Mean Cuisine

I would like to propose a new show for the Food Network; “Kitchen Swap – Iron Chef Edition” where top professional chefs and their picturesque TV kitchens trade places with random normal folks and their overused overpopulated suburban kitchens; Watch as Bobby Flay spends 25 minutes trying to find which drawer someone has hidden the good spatula in. Watch as he struggles to navigate the kitchen tripping over dogs and dodging Nerf bullets. Meanwhile watch as I casually prepare a full weekend brunch sipping a cocktail in the fully stocked kitchen with not a single interruption or distraction to be had. Ok perhaps more of a personal fantasy then a show pitch but it might help me to appreciate cooking again.

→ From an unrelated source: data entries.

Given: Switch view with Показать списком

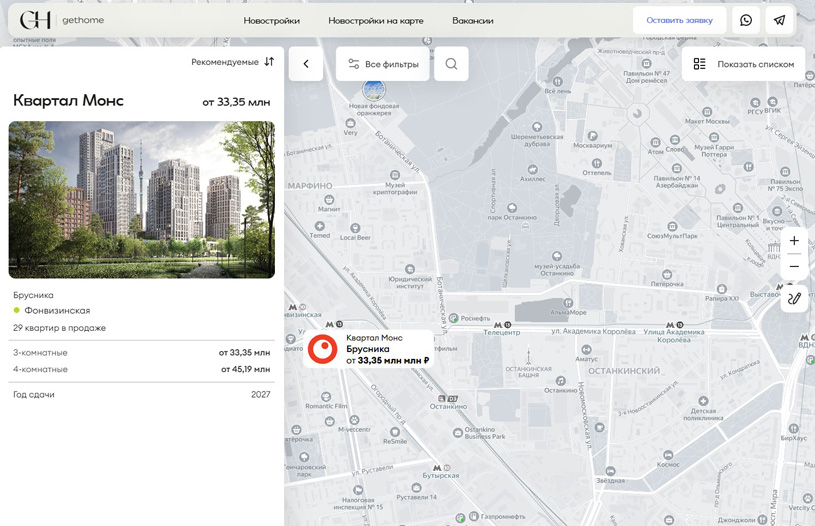Looking at the screenshot, I should (744, 64).
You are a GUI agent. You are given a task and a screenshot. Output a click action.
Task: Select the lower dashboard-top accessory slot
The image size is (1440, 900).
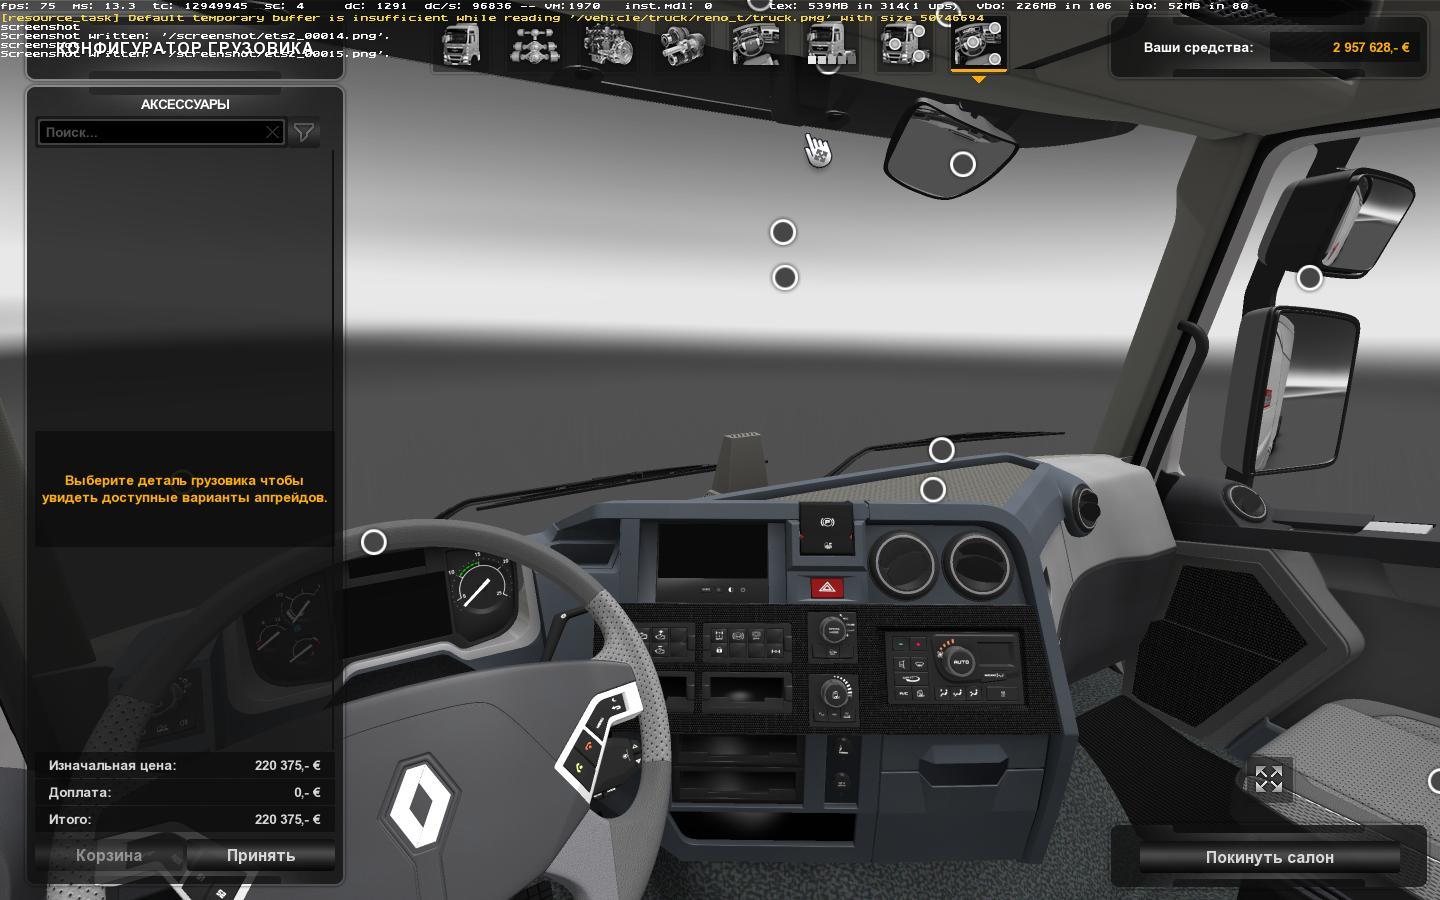[x=933, y=489]
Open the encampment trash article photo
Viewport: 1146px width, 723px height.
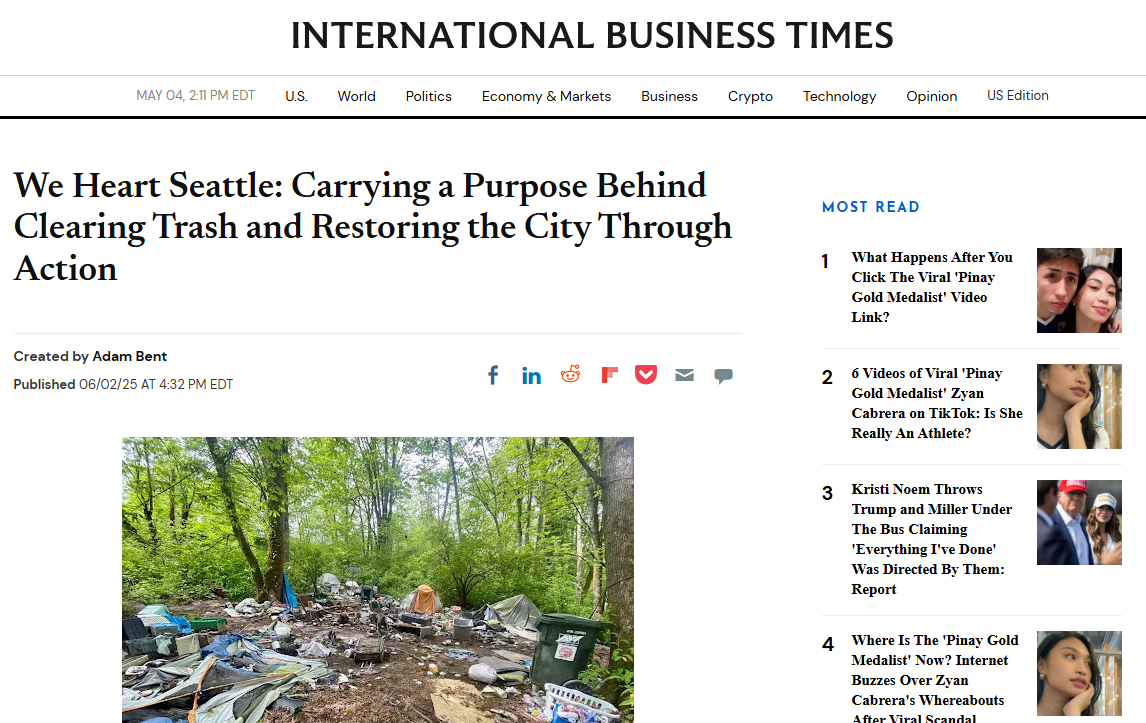pos(378,580)
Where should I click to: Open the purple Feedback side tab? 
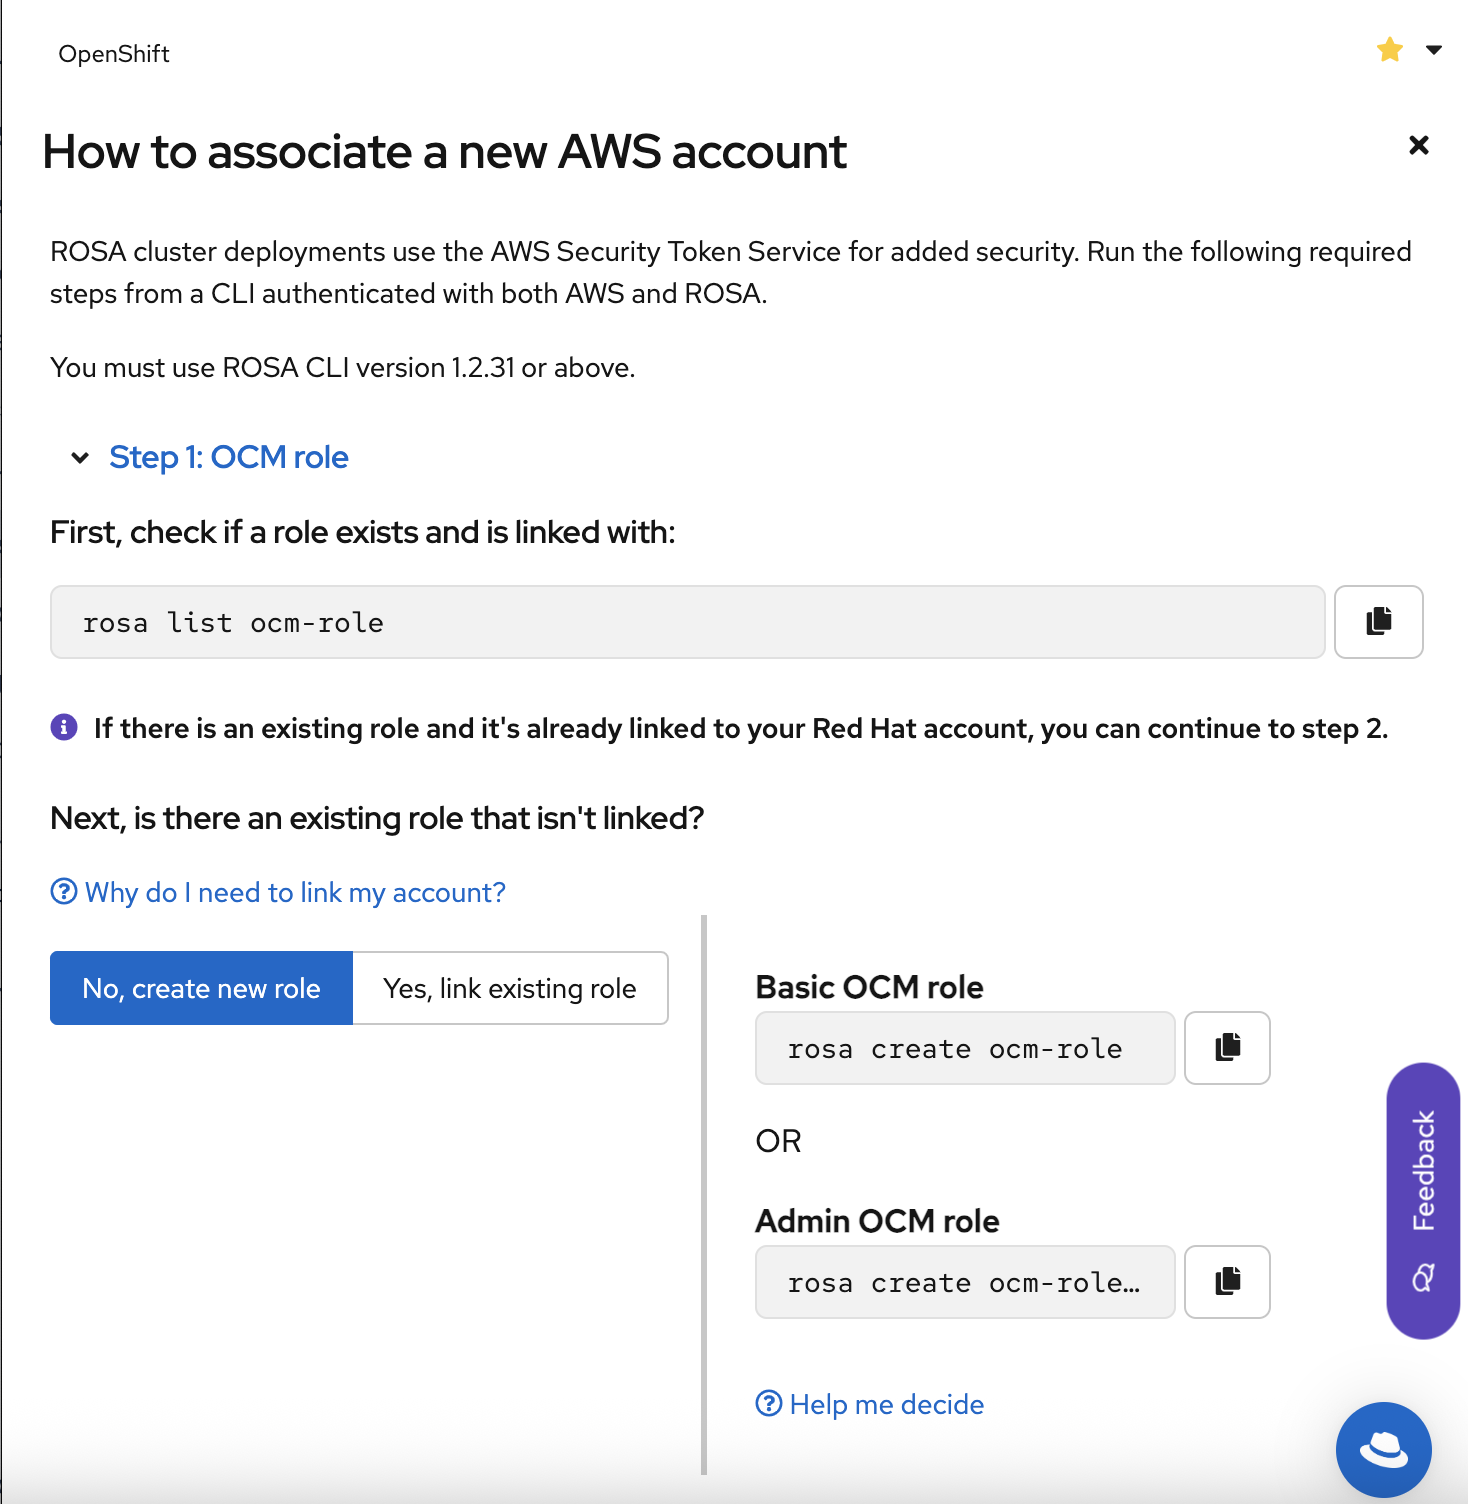click(x=1422, y=1200)
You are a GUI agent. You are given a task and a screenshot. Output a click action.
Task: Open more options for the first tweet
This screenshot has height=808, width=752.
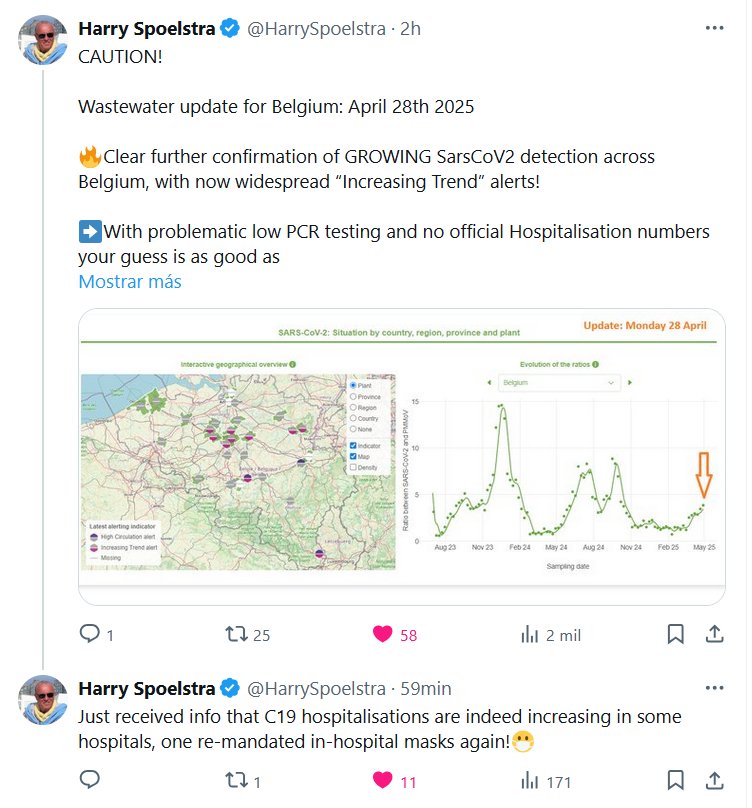point(714,28)
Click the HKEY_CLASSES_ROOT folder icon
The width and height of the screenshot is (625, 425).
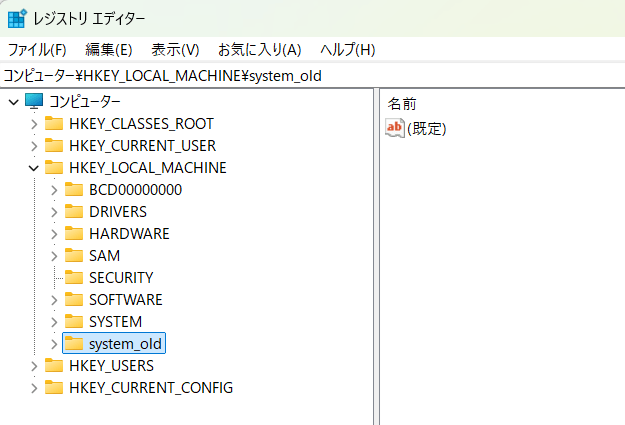click(x=54, y=123)
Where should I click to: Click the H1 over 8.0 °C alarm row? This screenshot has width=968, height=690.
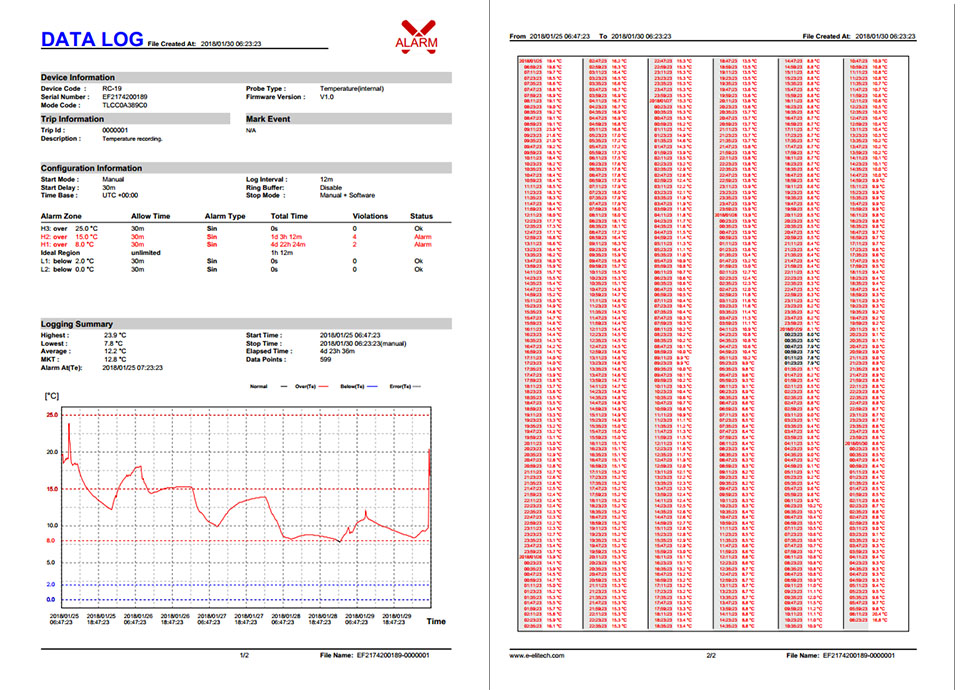tap(236, 244)
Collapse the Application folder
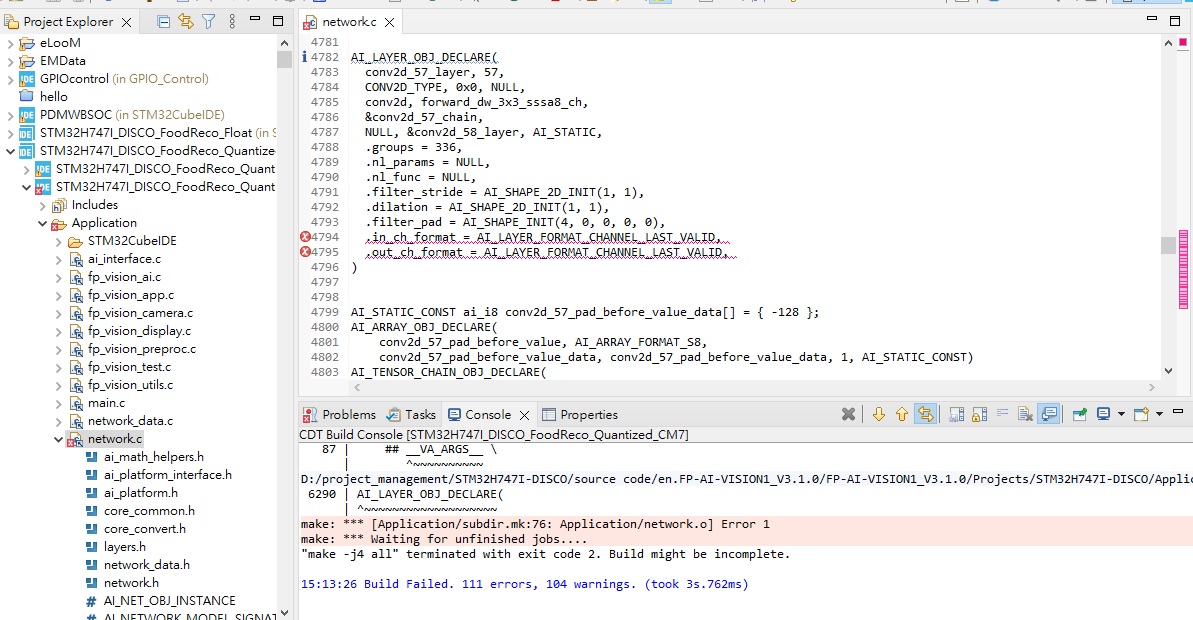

It had actually crossed my mind (albeit a quick sprint across the mostly vacant frontal cortex) to make this a cooking blog instead of a,… whatever this is. I could have been the next Pioneer Woman, minus the ranch, cattle and womanhood. I could have posted pretty pictures of culinary creations if I were actually capable of taking pictures half as good as the Pioneer Woman and if said creations weren’t just modified versions of stuff the Pioneer Woman has already posted.   “Ranch House Chili” lacks a certain credibility when coming from a computer programmer living in the suburbs. In all honestly I actually love to cook and have made a few recipes my own over the years or at least have waited out the fame of the original chefs enough to make my claims uncontested. The real problem comes in the form of 6 painfully picky eaters. I mean to the extent that 90% of their diet can be defined as ‘carbs and cheese’ with the remaining 10% being pure sugar. I can spend 3 hours preparing a delicious Coq au Vin only to have the kids push it aside in disgust and ask for seconds of the butter noodles I made as the side,… and then proceed to inform me, butter dripping from their chins, that the noodles would go great with frozen chicken nuggets, which in turn gets a boisterous roar of approval from the others, the very same boisterous roar of approval that my deluded mind somehow thought I’d hear for making the savory homemade chicken with a sauce reduction. “They’re both chicken for god’s sake!! Quit your bitchin and eat!” screams my inside voice, while my outside voice says with just a dash of bitterness “Fine! Eat your butter noodles, but don’t expect the Ranch House Chili tomorrow!” To which they respond with another boisterous roar of approval.